**ACTION ITEM**. Write out, word for word, the line that contains "The width and height of the screenshot is (1481, 812)." and each line after it down to the last line of the data below. Include nothing more.

**INFORMATION**.
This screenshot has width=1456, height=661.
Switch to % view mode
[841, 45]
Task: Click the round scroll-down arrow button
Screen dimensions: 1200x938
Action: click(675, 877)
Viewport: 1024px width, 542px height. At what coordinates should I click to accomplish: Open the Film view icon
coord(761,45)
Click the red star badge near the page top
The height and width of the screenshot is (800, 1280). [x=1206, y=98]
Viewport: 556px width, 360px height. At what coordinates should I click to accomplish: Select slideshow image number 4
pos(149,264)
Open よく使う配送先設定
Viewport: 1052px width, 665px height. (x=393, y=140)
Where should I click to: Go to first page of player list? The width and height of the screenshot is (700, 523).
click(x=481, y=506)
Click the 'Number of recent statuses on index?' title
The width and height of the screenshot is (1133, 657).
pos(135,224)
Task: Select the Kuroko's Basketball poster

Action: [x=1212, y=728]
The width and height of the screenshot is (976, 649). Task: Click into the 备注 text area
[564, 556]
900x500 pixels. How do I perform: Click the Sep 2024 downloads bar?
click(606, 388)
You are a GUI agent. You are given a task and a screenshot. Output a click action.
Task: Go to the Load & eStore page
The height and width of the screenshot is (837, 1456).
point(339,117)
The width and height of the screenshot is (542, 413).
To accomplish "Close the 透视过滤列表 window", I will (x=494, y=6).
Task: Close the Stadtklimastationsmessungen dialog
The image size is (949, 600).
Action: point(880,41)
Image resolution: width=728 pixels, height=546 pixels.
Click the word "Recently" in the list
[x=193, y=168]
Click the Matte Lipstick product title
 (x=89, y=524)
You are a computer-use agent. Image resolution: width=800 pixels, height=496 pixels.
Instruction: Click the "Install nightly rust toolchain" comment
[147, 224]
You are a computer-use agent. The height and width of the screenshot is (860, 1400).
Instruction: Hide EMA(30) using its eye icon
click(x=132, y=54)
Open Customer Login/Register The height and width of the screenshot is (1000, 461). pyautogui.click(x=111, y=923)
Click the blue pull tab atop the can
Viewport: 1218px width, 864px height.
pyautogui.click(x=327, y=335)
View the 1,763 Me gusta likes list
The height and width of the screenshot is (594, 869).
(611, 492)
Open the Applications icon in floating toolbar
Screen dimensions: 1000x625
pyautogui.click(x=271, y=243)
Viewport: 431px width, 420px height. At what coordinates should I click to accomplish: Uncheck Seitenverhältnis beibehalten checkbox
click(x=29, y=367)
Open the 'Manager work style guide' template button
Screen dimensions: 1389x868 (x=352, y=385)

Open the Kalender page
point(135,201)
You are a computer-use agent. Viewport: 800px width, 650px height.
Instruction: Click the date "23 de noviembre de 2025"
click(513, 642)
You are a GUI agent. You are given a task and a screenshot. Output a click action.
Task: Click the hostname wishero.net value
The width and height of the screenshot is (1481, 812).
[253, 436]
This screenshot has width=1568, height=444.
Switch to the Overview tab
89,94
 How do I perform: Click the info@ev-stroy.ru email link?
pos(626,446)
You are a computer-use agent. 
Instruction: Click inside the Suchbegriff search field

**WORKED SOLUTION**.
The width and height of the screenshot is (1481, 812).
[253, 436]
This screenshot has width=1568, height=444.
Switch to the Overview tab
89,94
 How do I perform: Click the info@ev-stroy.ru email link?
pos(626,446)
You are a computer-use agent. 
Instruction: Click inside the Suchbegriff search field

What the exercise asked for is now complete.